Netflix’s Wednesday has a Morticia problem. It had it in season one, and instead of course-correcting, season two doubles down. In order to frame Jenna Ortega’s Wednesday as the definitive dark, gothic, macabre-minded prodigy, Catherine Zeta-Jones’ Morticia Addams is neutered. What was once the most deliciously twisted role model in the Addams canon is reduced here to a punchline. Where Gomez and Morticia’s mutual adoration used to stand as a radical counterpoint to the loveless marriages that defined American sitcoms, in Wednesday, Morticia is mocked for being soft, sentimental, and—heaven forbid—maternal. She jokes about letting Gomez believe he’s the patriarch, while Wednesday and her grandmother, Hester Frump (Joanna Lumley), sneer at her for daring to want a family and a loving, lustful marriage.
If season one’s sidelining of Morticia could be shrugged off as growing pains, season two makes it harder to ignore. That’s partly because there’s more of the family this time. Pugsley joins Nevermore, Morticia sticks around to chair the fundraiser committee, Gomez tags along wherever the family lands, and Grandma Frump comes for an extended visit. The result is a bigger playground with more players, but one without a clear anchor. Instead of the clumsy love triangle around Wednesday (that has now been shifted to Emma Myers’ Enid) that bogged down season one, this season juggles a busier array of subplots, from family drama to campus politics to supernatural intrigue. Unfortunately, more moving parts don’t equal better storytelling.


The writers seem to have taken criticism of the first season—“too much romance, not enough horror”—to heart, but their solution is simply to pack in more. This season, new alliances are formed and old ones are tested. There are multiple mysteries to be solved. From off-campus serial killer huntings for some summer fun to dealing with her new celebrity status on campus, Wednesday has a lot on her plate including a new principal, the shady Barry Dort (Steve Buscemi hamming it up with joy) and a super-stalker.
Wednesday’s psychic visions falter early on as she discovers Enid’s life might be in jeopardy. Pugsley’s pet zombie lumbers into the frame as a possible threat. Hydes return, multiplied. The siren cult is still stirring trouble for Bianca (Joy Sunday) and Nevermore. Principal Weems (Gwendoline Christie) reappears as a spectral guide. And in case that wasn’t enough, Lady Gaga strolls in for a cameo. There’s another dance sequence this season, to a Lady Gaga song—an obvious attempt to bottle lightning twice after the viral “Bloody Mary” moment from season one. But without Ortega’s delightfully off-kilter choreography, this one lands as pure try-hard.

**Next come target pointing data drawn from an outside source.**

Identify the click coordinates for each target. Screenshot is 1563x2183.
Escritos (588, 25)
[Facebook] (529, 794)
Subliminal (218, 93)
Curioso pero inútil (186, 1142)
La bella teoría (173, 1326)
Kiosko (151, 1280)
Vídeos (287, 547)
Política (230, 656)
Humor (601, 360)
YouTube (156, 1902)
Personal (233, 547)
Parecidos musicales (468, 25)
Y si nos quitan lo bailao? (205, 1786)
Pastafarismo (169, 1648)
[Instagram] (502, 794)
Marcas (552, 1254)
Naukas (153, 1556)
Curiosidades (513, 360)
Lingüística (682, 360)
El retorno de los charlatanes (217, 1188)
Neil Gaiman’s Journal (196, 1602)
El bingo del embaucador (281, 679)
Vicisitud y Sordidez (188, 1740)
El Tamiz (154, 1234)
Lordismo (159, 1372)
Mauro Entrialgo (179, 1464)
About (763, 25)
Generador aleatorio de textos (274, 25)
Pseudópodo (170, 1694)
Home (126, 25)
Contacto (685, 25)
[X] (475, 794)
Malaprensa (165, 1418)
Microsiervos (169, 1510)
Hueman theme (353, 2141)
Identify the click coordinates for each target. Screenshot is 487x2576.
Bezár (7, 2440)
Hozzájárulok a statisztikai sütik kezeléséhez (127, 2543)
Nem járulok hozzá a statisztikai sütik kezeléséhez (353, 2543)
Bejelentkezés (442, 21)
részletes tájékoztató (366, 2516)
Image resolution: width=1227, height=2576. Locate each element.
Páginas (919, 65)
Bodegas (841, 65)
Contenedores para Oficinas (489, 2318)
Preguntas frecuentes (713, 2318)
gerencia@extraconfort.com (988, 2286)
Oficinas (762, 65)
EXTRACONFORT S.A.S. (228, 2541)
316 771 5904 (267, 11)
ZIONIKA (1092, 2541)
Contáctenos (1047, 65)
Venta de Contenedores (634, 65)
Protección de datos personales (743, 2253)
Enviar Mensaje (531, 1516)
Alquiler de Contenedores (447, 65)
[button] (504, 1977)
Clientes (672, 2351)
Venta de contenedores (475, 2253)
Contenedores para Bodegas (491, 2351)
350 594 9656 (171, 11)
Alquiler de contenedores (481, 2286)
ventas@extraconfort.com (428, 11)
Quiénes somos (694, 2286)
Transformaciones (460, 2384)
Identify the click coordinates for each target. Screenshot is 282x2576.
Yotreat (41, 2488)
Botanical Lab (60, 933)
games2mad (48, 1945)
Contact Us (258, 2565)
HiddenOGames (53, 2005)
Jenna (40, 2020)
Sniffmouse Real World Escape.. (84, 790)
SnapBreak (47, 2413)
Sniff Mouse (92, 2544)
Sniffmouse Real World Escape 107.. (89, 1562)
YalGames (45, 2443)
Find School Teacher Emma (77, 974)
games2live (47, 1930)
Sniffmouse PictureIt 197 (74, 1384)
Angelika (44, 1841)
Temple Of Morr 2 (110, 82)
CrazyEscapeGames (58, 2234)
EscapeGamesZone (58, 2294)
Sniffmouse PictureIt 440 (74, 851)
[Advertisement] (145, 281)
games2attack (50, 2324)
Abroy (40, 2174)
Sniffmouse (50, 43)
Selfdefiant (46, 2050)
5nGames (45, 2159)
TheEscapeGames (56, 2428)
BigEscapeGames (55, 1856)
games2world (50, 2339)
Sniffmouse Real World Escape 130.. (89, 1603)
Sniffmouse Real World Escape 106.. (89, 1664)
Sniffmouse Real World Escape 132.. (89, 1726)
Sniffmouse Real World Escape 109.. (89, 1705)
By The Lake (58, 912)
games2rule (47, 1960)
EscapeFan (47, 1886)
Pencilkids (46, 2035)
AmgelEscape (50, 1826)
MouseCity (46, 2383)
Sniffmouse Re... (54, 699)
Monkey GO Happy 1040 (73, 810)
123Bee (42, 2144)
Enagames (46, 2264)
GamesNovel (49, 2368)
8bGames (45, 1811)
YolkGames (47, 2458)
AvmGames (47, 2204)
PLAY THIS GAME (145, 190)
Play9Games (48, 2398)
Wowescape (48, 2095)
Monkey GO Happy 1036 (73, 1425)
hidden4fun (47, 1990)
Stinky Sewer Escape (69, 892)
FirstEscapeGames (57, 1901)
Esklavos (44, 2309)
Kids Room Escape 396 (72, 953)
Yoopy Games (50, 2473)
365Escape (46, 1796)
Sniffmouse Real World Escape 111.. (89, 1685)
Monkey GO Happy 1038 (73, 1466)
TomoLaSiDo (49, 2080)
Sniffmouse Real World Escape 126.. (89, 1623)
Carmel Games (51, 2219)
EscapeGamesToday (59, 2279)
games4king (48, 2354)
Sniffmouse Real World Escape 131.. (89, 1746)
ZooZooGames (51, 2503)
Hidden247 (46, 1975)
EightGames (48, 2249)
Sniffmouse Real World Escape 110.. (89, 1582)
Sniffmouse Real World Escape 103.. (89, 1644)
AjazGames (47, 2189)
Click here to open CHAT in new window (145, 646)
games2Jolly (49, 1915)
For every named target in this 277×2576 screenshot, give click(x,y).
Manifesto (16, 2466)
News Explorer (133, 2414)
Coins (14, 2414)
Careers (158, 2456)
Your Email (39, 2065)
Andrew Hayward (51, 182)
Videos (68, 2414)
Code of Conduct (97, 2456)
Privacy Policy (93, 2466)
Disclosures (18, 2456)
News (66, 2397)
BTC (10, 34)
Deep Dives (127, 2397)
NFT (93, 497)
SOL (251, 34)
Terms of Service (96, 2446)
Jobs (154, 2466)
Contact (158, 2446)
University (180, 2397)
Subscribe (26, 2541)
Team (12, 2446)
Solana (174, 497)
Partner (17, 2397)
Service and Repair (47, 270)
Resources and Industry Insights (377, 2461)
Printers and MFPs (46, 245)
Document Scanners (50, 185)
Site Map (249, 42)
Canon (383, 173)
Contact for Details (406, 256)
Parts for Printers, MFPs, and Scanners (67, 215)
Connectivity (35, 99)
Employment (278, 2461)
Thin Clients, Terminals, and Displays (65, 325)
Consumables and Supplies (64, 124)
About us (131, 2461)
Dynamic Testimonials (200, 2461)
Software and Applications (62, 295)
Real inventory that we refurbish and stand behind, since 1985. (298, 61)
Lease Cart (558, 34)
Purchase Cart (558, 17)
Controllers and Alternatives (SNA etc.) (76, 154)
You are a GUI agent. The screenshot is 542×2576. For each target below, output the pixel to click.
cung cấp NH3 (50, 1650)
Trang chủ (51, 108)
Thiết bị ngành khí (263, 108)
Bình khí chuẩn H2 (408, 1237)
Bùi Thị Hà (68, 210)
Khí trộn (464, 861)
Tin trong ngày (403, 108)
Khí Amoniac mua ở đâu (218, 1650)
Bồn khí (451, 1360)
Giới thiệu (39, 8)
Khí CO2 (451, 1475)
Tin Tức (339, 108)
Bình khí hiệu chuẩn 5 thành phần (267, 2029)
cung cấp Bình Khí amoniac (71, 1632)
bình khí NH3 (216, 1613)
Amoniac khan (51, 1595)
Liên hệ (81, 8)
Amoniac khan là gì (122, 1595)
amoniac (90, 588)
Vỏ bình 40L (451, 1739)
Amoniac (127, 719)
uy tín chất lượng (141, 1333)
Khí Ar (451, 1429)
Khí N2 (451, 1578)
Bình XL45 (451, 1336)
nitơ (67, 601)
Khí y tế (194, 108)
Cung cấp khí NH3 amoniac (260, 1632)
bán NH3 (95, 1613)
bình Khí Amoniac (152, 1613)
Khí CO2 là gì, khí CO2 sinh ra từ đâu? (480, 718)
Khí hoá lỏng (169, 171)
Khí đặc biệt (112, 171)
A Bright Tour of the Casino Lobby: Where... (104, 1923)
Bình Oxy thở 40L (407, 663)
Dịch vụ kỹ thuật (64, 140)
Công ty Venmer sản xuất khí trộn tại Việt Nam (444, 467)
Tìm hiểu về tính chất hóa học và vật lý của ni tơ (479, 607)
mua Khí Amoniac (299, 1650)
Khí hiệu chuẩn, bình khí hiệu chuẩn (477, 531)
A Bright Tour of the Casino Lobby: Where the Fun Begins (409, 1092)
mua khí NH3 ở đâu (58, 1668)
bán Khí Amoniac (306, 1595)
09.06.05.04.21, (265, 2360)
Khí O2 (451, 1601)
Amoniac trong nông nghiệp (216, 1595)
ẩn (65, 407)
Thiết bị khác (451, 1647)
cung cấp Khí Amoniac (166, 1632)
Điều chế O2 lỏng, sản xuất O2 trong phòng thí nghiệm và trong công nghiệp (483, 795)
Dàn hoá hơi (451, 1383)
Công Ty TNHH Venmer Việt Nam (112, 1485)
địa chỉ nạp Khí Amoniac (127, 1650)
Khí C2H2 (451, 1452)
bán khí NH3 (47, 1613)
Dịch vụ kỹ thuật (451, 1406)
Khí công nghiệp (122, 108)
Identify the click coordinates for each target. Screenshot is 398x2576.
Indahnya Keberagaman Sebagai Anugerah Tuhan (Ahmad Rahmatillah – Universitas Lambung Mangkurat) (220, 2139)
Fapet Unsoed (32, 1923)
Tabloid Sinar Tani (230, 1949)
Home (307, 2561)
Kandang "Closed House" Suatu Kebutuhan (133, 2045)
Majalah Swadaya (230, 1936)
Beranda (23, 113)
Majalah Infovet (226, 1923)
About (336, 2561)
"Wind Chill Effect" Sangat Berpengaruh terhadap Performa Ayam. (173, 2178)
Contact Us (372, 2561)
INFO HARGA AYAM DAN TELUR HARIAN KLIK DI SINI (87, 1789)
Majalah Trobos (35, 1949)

On paper, this might sound like a feast. On screen, it’s an overstuffed buffet where nothing feels urgent. This may work for the TikTok-trained attention spans of its target demographic—teen viewers raised on the binge economy. But for anyone watching out of nostalgia for the Addams Family’s sharper satire, the whole thing still feels shapeless and worse, boring.
The rare moments when Wednesday slows down and actually lets its characters breathe, instead of piling on plot twists, are when it finally clicks. Case in point: the body-swap episode with Wednesday and Enid. It’s the only chapter so far that truly finds the sweet spot between supernatural chaos and its overarching narrative. The odd-couple friendship at its centre is one of the things that drew audiences in last season. For once, Wednesday and Enid are given real arcs, learning something about themselves and each other. This episode is silly too—a colourful Ortega as Enid, dancing around campus to Blackpink before breaking out in hives due to her allergy to colours is objectively silly fun—but it has some actual structure.


The Addams Family has always been about inversion: a parody of suburban norms, a celebration of strangeness in a world that demands conformity. But by transplanting them into a world where vampires, werewolves, and sirens are commonplace, Wednesday drains the family of their bite somewhat. They’re no longer “creepy and kooky” outliers; they’re just another clique on campus. Re-contextualising the Addamses into a world of supernatural peers levels them down to the ordinary. Morticia and Gomez’s great romance, Pugsley’s penchant for torture, even Wednesday’s nihilism—none of it stands out when everyone else at Nevermore is peculiar.
Season two also falls into the trap of the split. Breaking the season into two parts feels less like a narrative choice and more like a scheduling gimmick, and instead of building momentum, it saps it. Plotlines are stretched thin and cliffhangers do not feel like anything worth worrying about. There’s promise in some of the threads—Ortega and Myers remain an electric pairing that is underutilised and cameo stars like Buscemi and Christie are clearly having fun—but this is still not enough when the storytelling is this scattered.


At its best, Alfred Gough and Miles Millar’s Wednesday can still be a ghoulish delight, thanks to strong casting, sharp performances, and the occasional artistic flourish. But too often, the series undermines its own strengths and teeters closer to being television engineered for distraction rather than immersion.
Debiparna Chakraborty is a film, TV, and culture critic dissecting media at the intersection of gender, politics, and power.